Desde que leí el título Huevo moteado (transmutar los seres) debo confesar que mi mente se quedó en blanco. No supe qué pensar. Si de por sí la palabra huevo ya me causaba shock, el moteado me ponía a girar de tal forma que ya no tenía capacidad alguna para comprender el subtítulo (transmutar los seres). Así que preferí dejar a un lado cualquier razonamiento y asociación de ideas, y sentarme a leerlo.
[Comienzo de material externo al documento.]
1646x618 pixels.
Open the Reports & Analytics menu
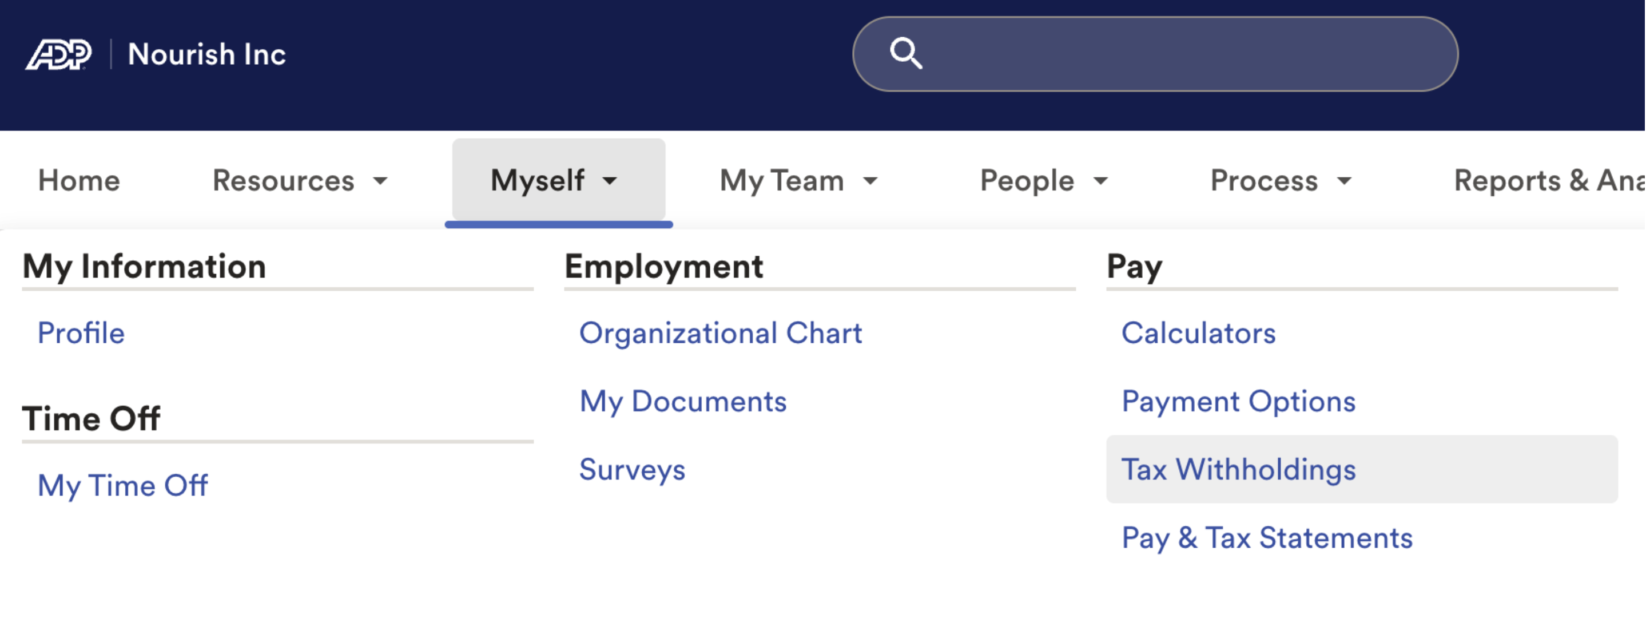coord(1548,181)
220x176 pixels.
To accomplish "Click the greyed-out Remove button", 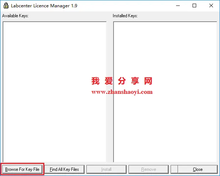I will coord(149,169).
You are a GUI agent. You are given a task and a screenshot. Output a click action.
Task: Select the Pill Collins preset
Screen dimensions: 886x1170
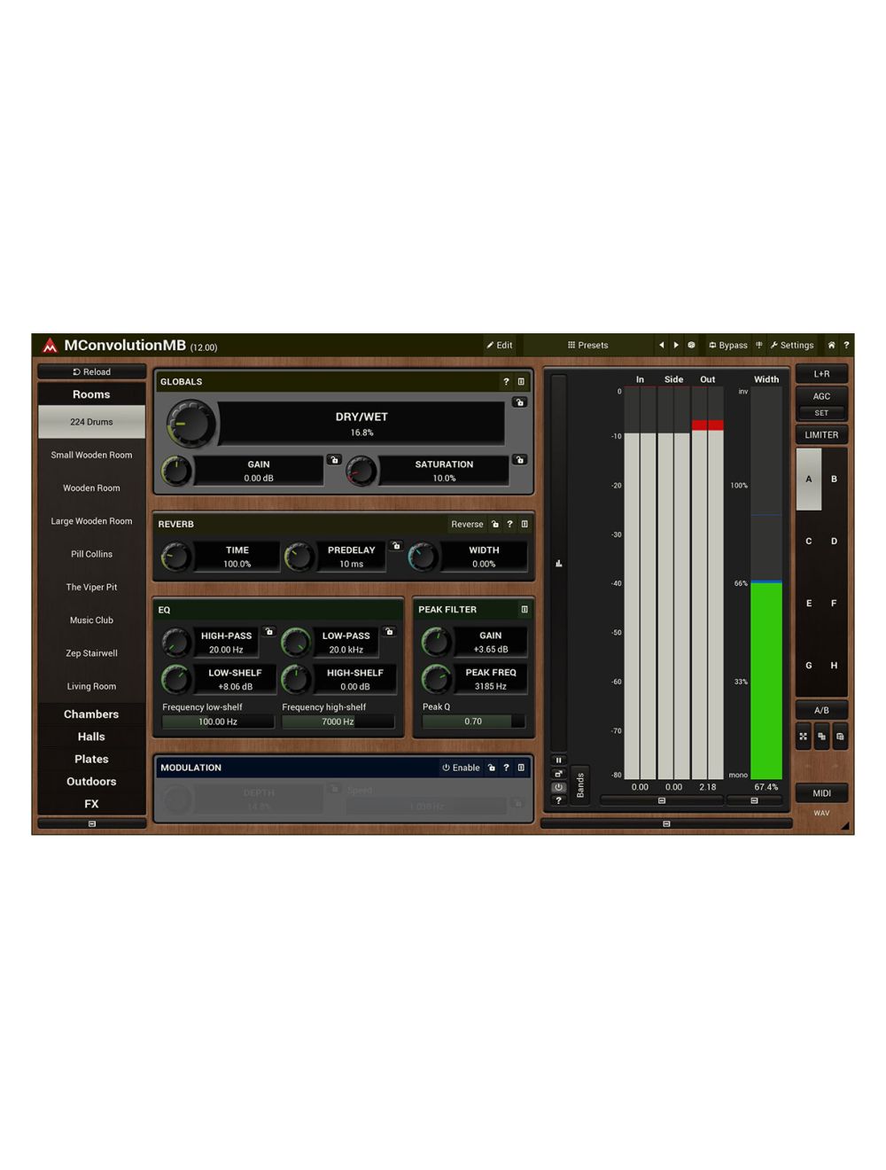(90, 553)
Al concluirlo, sospeché que el título se debía a una especie de manifestación individual ante lo convencional y lo impuesto.
Este libro “hecho para pasear por senderos iluminados por la Luna”, según dice la dedicatoria manuscrita en tinta rosa que me ha firmado Adriana Tafoya, da inicio con dos epígrafes que nos introducen a través de María Zambrano y Simone de Beauvoir al amor, a la locura, a lo divino y también al lenguaje, a la creación y al mundo simbólico y lúdico que surge del inconsciente.
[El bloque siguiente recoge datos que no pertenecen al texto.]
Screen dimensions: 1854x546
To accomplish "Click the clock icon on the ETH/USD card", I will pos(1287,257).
A través de 54 poemas escritos en verso libre y prosa poética, la autora nos entrega: “Una palabra / una pequeña, que a sí misma se nombra / y de Ella nacen bestezuelas.” Y a partir de este momento surge un bestiario fabuloso por el que transitan insectos aperlados, minúsculos canguros con nariz de espiritrompa, musarañas-calamar, algún roedor con tentáculos de pulpo, algún pájaro hecho de flores, animales que se esconden entre grutas y pedruscos, ratones chupamirto, animales geométricos y asimétricos, caracoles de membrillo, peces diversos, tiburones blancos, ostiones y ostras, una ballena y algunas aves, palomas rotas, caballos casi albinos, yeguas con crines de girasol y pelo de gamuza, potrillos, conejos, un canario de primavera y otro de cuerda, perros, grillos, liebres, salmones, gallinas deshilachadas y polvosas, y también animales en miniatura y hasta animales secretos.
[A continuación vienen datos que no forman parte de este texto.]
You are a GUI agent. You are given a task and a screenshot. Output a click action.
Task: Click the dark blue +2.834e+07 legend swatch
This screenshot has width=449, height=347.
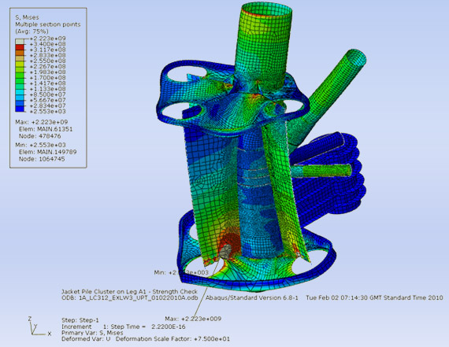point(20,109)
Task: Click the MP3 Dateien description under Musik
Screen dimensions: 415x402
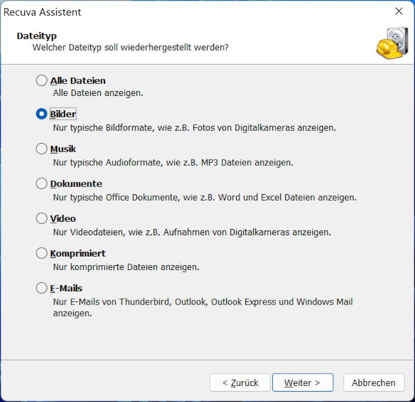Action: 173,163
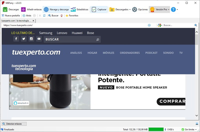Open the MÓVILES menu on the website
The height and width of the screenshot is (132, 200).
click(108, 53)
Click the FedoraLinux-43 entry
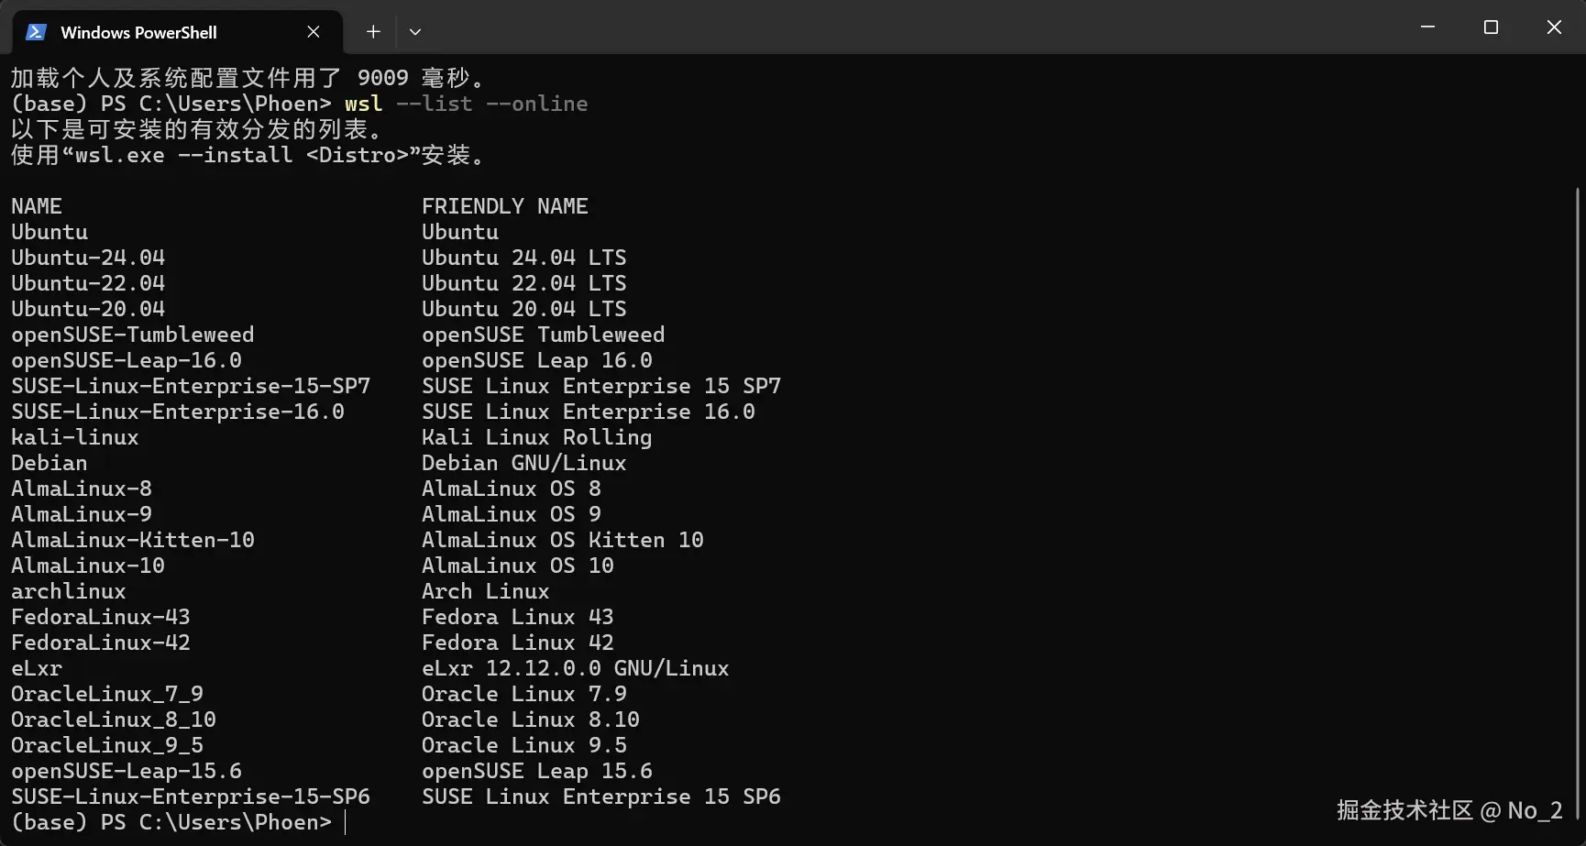This screenshot has height=846, width=1586. tap(101, 617)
Mediante esta fauna, las páginas se van llenando de vida. Aunque no se pronuncia, existe una evocación al génesis, y una persistencia a buscar el origen, el inicio, lo cual implica un mirar atrás y un observar adentro para escribir, para cantar, para dar cuenta de la explosión todo abarcadora que trae consigo la vida. Y al mismo tiempo, permite que el lector pueda encontrarse en estos universos paralelos de la fauna interior, para ser llevado a través del mundo de los sentidos, diseñando un aroma extraordinario.
Así, la autora genera espacios para respirar y absorber el olor de campos de trigo; frondosos bosques; dientes de león; tréboles blancos; ramilletes de ajos; mares de aceite, perfumados y turbios; junto a los arrozales.
Genera, también, metáforas degustativas para “darse un banquete con tubérculos y caracoles de membrillo. Saborear pimpollos embriones de leche y manzanas ebrias.” Encierran sus versos un verdadero festín para los sentidos, donde la palabra surge y juega como una niña consigo misma. Mientras esto sucede, la palabra también es la diosa creadora de la que “salen, estas bestiecillas y otras más, cuando los hombres no eran nombres.” Lo que la palabra no puede decir, lo dice el mar. Y lo que dice el mar solo los niños lo entienden.
Al leer el recorrido que propone la autora encuentro pequeñas historias dentro de la gran historia. Tal sucede en el poema titulado (3) cuando escribe “el brillo de la perla / depende de la espuma que la baña / porque solo existe lo que es nombrado”, extraordinaria secuencia que nos invita a reflexionar en lo que no se nombra. Hay una selección natural que también persiste en el lenguaje de lo que incluimos y de lo que excluimos, y que, generalmente, se da mediante un proceso de lealtades invisibles.
A pesar de que Adriana nos recuerda que los tiburones desean ser humanos y tienen blanco el corazón, nos deja saber que se desilusionan al no poder surcar el otro océano. Es un gran acierto del poemario quitar los límites entre lo humano y lo animal porque introduce al lector en una dimensión llena de libertad. Pocos libros conozco en los que, como sucede aquí, lo tanático se desvanece ante la presencia de lo erótico. Incluso, cuando se alude a la cremación se realiza bajo el poder solar.
Este poemario lleno de tierra, también está lleno de agua y la lectura se impregna de un efecto líquido, inatrapable, donde lo fantástico se entrelaza con lo real. Algo de eterna juventud tiene este libro pero también de antiguo donde la sabiduría se va hilando, como ella nos dice, mediante dos clases de viejas. Espero que al final de mis días, sea yo de las que tejan –la Idea- y no de “las arcaicas que la siguen con la frialdad de una gota.”
Mientras eso sucede, felicito entrañablemente a la autora por este viaje tan inusual, lleno de sí misma, para compartir con los demás sus visiones del mundo, donde se entremezclan la ciencia y la magia, sostenidas por una maravillosa honestidad que se llama Adriana Tafoya.